Once you have installed and compiled Dynaωo as explained in the previous part, you can launch a simulation by calling one example from DynaFlow, DynaSwing or DynaWaltz:

$> ./myEnvDynawo.sh jobs examples/DynaWaltz/IEEE14/IEEE14_GeneratorDisconnections/IEEE14.jobs
$> ./myEnvDynawo.sh jobs examples/DynaSwing/IEEE14/IEEE14_Fault/IEEE14.jobs
$> ./myEnvDynawo.sh jobs examples/DynaFlow/IEEE14/IEEE14_DisconnectLine/IEEE14.jobs

This command launches a simple simulation on the IEEE 14-bus network that should work if your installation went well and your compilation finished successfully. It could be checked by looking to the outputs directory and comparing its content with the ones from the reference outputs directory (especially the curves file).

$> cd examples/DynaWaltz/IEEE14/IEEE14_GeneratorDisconnections/
$> ls outputs
$> diff outputs/curves/curves.csv reference/outputs/curves/curves.csv

All the simulation outputs are stored into the outputs directory.
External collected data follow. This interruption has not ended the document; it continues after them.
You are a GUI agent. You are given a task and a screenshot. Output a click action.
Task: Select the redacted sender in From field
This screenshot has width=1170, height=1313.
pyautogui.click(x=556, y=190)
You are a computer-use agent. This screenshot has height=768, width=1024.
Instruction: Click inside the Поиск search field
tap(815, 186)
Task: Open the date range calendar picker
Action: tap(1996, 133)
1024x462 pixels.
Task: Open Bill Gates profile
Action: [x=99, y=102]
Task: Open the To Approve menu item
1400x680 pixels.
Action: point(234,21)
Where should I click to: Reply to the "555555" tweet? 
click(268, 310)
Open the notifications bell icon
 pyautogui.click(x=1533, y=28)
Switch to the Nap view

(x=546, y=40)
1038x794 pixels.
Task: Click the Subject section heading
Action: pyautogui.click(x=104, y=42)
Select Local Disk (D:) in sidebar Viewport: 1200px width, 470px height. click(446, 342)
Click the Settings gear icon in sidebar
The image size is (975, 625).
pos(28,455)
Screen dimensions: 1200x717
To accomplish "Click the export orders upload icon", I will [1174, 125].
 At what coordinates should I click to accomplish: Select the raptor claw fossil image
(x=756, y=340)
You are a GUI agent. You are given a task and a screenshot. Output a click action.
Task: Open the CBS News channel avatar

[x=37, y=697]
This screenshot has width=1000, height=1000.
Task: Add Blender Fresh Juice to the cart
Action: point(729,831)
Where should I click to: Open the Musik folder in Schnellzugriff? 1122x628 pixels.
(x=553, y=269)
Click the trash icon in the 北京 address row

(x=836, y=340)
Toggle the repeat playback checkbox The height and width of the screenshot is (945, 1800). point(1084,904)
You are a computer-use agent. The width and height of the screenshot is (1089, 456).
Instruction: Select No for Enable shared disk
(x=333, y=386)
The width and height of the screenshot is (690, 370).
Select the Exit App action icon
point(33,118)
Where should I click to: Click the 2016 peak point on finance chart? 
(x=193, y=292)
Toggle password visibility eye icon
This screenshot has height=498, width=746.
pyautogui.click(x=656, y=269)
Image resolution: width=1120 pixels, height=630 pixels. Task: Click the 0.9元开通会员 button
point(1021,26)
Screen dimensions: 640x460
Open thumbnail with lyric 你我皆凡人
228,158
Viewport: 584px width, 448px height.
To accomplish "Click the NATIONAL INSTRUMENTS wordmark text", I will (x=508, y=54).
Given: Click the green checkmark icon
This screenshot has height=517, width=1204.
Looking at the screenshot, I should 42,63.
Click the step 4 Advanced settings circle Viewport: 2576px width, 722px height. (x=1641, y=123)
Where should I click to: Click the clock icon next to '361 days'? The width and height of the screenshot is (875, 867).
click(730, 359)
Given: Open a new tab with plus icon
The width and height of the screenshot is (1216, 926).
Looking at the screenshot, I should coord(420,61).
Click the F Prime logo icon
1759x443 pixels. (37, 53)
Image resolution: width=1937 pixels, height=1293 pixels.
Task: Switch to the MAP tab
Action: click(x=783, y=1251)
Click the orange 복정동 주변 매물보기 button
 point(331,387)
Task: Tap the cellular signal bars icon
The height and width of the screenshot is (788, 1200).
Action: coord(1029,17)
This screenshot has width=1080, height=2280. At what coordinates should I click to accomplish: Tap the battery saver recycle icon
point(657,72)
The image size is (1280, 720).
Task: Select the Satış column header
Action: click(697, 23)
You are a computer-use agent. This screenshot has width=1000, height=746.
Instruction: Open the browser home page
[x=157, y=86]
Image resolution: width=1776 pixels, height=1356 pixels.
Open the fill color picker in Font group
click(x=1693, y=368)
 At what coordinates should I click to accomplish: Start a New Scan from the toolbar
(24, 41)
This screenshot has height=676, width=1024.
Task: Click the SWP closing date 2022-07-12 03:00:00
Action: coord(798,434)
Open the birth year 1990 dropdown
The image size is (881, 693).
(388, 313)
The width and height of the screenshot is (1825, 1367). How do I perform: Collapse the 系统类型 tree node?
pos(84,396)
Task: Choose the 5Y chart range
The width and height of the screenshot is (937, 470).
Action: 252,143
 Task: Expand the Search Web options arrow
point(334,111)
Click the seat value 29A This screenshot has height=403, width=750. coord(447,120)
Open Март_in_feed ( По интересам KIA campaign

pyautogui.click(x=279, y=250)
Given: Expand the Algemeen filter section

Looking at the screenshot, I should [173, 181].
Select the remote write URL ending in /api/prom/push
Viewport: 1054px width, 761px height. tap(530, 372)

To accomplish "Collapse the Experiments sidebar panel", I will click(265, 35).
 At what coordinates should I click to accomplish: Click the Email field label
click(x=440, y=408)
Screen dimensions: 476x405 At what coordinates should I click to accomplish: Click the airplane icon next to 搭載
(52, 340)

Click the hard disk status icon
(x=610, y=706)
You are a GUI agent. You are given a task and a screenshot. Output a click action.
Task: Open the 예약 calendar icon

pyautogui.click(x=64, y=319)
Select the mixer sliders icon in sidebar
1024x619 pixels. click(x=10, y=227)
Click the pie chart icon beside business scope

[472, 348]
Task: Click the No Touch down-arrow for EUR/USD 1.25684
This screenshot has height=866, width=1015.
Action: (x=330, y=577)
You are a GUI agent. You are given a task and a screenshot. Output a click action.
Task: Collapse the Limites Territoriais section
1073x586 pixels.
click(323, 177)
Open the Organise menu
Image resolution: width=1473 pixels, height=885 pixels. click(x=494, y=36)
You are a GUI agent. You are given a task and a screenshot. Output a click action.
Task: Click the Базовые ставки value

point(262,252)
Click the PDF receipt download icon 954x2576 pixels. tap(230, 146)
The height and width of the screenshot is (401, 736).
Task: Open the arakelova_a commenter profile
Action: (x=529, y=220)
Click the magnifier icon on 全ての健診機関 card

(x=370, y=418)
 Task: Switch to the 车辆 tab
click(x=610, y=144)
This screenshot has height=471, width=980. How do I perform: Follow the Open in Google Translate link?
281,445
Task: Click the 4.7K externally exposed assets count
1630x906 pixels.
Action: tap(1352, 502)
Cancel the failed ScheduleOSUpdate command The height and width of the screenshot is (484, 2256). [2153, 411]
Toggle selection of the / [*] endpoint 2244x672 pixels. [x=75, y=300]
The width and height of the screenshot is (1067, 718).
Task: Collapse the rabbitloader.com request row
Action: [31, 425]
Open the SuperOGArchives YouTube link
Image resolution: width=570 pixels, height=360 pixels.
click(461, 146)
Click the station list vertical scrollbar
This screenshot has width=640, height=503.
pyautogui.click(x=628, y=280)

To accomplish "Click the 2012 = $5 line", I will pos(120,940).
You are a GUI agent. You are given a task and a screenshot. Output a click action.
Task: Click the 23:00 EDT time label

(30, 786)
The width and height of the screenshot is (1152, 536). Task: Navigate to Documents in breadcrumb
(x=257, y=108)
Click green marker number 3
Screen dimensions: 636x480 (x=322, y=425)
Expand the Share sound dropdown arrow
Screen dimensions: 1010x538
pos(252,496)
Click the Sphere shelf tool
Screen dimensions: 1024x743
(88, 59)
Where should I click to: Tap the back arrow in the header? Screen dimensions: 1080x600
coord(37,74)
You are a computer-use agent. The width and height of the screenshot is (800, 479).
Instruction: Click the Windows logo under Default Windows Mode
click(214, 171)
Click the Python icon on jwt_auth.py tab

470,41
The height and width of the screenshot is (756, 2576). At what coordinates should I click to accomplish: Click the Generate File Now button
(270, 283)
It is also possible to display directly simulation results - plots - into a simple GUI (created for demonstration purpose) by using the following command:

$> ./myEnvDynawo.sh jobs-with-curves examples/DynaWaltz/IEEE14/IEEE14_GeneratorDisconnections/IEEE14.jobs

For example, for the generator disconnections simulated with DynaWaltz, the plot for the voltage module in p.u. on bus 1 should look like this:

image

You can obtain more informations about commands you can use by launching:

$> ./myEnvDynawo.sh help

We advise you to deploy our autocompletion script to help you with the available commands, it will also set an alias in your bashrc or zshrc to be able to call Dynaωo from anywhere. You can launch one of the two following commands:

$> ./myEnvDynawo.sh deploy-autocompletion --deploy --shell-type bash
$> ./myEnvDynawo.sh deploy-autocompletion --deploy --shell-type zsh

Then you can launch:

$> dynawo help

Dynaωo Docker environment

We provide on Docker Hub an image of Dynaωo master. You can use it by launching the following command:

$> docker run -it dynawo/dynawo

You can have more information on how to use Docker to build and try Dynaωo here.